• **Text block**:
☆ ☆ ☆ ☆ ☆
And so we are very proud and we kept our net promoter score year-over-year relatively flat, over 70, which any other time we wouldn't be pleased with flat, but in a record transaction quarter, we feel pretty good about the service levels for all the transactions and customers and freight that we had to deal with.
So we are very pleased.
Craig Menear - EVP, Merchandising
I would also be remiss if I didn't call out the fact that, between our inventory planning and replenishment team, our merchants working with our suppliers, our suppliers did an awesome job of working with us to make sure that product was flowing and be able to take care of the demand spikes.
We couldn't have done it without them.
Dennis McGill - Analyst
So can you handle a 20% comp?
Craig Menear - EVP, Merchandising
We'd like to try.
Frank Blake - Chairman & CEO
We would give it a shot.
Dennis McGill - Analyst
Thanks, guys.
Operator
Brian Nagel, Oppenheimer.
Brian Nagel - Analyst
Hi, good morning.
Nice quarter.
Big-picture question.
Carol, I want to go back, you commented at the end of your prepared remarks about interest rates as a factor you are watching.
I think now in the retail community, higher interest rates are the latest bogeyman which could derail spending here.
So the question I have for you is, as you think of Home Depot, if interest rates start to have an impact on the business, where would you see it?
And then the follow-up to that is, just to be clear, with interest rates having already ticked up a bit here, have you seen any indications thus far of the skittishness on the part of your consumers as a result of that?
Carol Tome - EVP, Corporate Services & CFO
Well, let me answer the latter part of your question first.
As we look at the housing drivers that impact our business, really looking at turnover and home prices and as you have known, we have seen a nice increase year-on-year in both of those.
And we think, based on forecast for both housing and turnover, that that will drive about 250 basis points of our overall growth this year.
Now how do interest rates come into play for prices or turnover?
Well, if you can't get financing, then you can't get things to move.
So it could have an impact, but we certainly haven't seen that to date.
So we have tried to do a lot of modeling and correlations to say, well, what would happen if rates went up another 100 basis points, another 200 basis points.
We are not seeing anything that we can point out to as aha, here is a big learning.
But just our intuition would tell us consumer psyche can change in a higher interest rate environment so we want to be cautious.
Brian Nagel - Analyst
Is there any -- just a follow-up -- is there any historical precedent if you look at Home Depot through various interest rate cycles as to what point higher interest rates could actually impact the business?
Carol Tome - EVP, Corporate Services & CFO
If you go back through time and higher interest rate cycles, we oftentimes powered through those cycles, so no.
☆ ☆ ☆ ☆ ☆
• **Short exercise 1**:
From the Home Depot call transcript above, list every speaker identified by name, together with the title shown for each.
• **Short exercise 2**:
Pick up the Home Depot call transcript above after its final sentence and continue it.

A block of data
☆ ☆ ☆ ☆ ☆
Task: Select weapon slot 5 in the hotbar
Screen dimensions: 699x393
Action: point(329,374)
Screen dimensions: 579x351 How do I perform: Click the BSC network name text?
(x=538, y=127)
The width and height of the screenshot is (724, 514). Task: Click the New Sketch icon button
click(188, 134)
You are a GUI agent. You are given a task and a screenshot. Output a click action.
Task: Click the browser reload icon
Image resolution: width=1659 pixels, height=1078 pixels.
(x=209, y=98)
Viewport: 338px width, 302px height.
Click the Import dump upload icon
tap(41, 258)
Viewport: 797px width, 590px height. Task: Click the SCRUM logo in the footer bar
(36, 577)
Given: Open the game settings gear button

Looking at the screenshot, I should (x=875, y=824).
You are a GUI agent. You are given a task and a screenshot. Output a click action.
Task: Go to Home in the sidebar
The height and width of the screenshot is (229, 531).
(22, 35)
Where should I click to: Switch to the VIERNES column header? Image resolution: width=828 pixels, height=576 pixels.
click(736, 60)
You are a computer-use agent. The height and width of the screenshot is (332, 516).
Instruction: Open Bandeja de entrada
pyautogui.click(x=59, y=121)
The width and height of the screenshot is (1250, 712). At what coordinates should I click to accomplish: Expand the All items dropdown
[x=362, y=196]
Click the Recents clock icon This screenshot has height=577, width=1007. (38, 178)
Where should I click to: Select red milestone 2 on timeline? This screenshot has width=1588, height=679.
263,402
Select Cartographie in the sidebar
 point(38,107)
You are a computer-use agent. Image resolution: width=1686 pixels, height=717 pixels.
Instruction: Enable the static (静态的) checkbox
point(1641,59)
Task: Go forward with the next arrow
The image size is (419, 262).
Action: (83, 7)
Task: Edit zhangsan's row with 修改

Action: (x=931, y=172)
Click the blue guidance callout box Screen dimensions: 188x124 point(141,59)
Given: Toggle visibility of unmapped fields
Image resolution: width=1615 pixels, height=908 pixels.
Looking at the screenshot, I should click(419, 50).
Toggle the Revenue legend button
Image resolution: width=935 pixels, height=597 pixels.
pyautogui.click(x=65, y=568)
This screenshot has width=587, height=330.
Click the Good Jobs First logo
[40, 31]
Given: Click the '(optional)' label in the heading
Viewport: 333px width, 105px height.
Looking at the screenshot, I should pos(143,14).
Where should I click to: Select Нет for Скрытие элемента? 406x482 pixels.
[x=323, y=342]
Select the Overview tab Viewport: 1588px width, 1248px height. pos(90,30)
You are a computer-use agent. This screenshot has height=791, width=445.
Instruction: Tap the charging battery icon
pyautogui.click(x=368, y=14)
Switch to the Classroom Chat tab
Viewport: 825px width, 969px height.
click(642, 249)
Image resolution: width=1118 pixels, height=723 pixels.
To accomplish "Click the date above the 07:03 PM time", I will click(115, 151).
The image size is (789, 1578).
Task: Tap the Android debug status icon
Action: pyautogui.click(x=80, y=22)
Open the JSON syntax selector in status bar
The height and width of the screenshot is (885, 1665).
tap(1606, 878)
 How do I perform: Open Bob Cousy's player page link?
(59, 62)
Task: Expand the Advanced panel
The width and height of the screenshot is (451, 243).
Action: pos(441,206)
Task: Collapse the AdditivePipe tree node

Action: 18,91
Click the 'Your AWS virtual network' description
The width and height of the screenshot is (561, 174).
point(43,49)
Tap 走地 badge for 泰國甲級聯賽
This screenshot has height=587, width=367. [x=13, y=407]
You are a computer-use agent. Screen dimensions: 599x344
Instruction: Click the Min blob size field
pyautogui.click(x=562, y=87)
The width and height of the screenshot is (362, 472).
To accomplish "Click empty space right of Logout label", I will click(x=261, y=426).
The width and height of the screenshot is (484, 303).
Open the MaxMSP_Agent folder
☆ ☆ ☆ ☆ ☆
• **Task answer 1**:
- Craig Menear, EVP, Merchandising
- Dennis McGill, Analyst
- Frank Blake, Chairman & CEO
- Brian Nagel, Analyst
- Carol Tome, EVP, Corporate Services & CFO

• **Task answer 2**:
Operator
Kate McShane, Citigroup.
Kate McShane - Analyst
Hi, thanks, good morning.
A lot of my questions have been answered, so this is a little bit more a smaller question.
But I wondered if you could go into a little bit more detail about what you are seeing from the smaller Pro customer?
You highlighted you had seen an improvement, but have we seen an inflection within this group and are they comping positively?
Frank Blake - Chairman & CEO
First, Kate and I will turn it to Marvin to respond more fully, but, yes, they are positively comping and the rate of growth is improving.
It is not at the same rate of growth as our larger spending Pros, but that is actually consistent with how we thought this would develop.
But, yes, it's positive and strong.
Marvin Ellison - EVP, US Stores
And Kate, the point I will add to that is when we dissect the data understanding why the larger Pro is growing at a more robust rate, a lot of times, it comes down to liquidity and just access to capital.
These smaller Pros are (inaudible).
We were very pleased with their performance in the quarter and just pleased with all the partnership with the merchants and getting the products and the prices that they want.
And as I mentioned earlier, we made payroll investments on that side of the building because they've told us for years, they want to get in and our fast and they want us to help them grow their business.
We think because of the investment in payroll from a loading, from a service and some of the customer service initiatives we have put in place, and things as simple as dedicated parking, which doesn't appear to be important, but to a customer where time is money, those things are very critical.
We are pleased with the growth and we hope that we continue to see it.
Kate McShane - Analyst
Thank you.
Carol Tome - EVP, Corporate Services & CFO
Marqueta, we have time for one more question.
Operator
Mike Baker, Deutsche Bank.
Mike Baker - Analyst
Thanks.
Two questions.
One, following up on the appliances, you have it in 120 stores and you said you'll do another 120.
That still only puts it in a little more than 10% of the store base.
Is that the right number longer term or is this something that you'll continue to put that jumbo set in more and more stores over time?
Craig Menear - EVP, Merchandising
I mean our intent will be to continue to evaluate the opportunity as we go forward.
Mike Baker - Analyst
Okay.
Again, is there something -- I assume these are just better stores, but is there something specific about these 240 or so stores that make the appliance work there that wouldn't work elsewhere?
Carol Tome - EVP, Corporate Services & CFO
No, as you can appreciate, when we went into this, we looked at some of our highest volume stores and those who were close (technical difficulty) appliance competitor.
As we look ahead, we want to make sure that any incremental investment we make will be value accruing.
Mike Baker - Analyst
Okay, fair enough.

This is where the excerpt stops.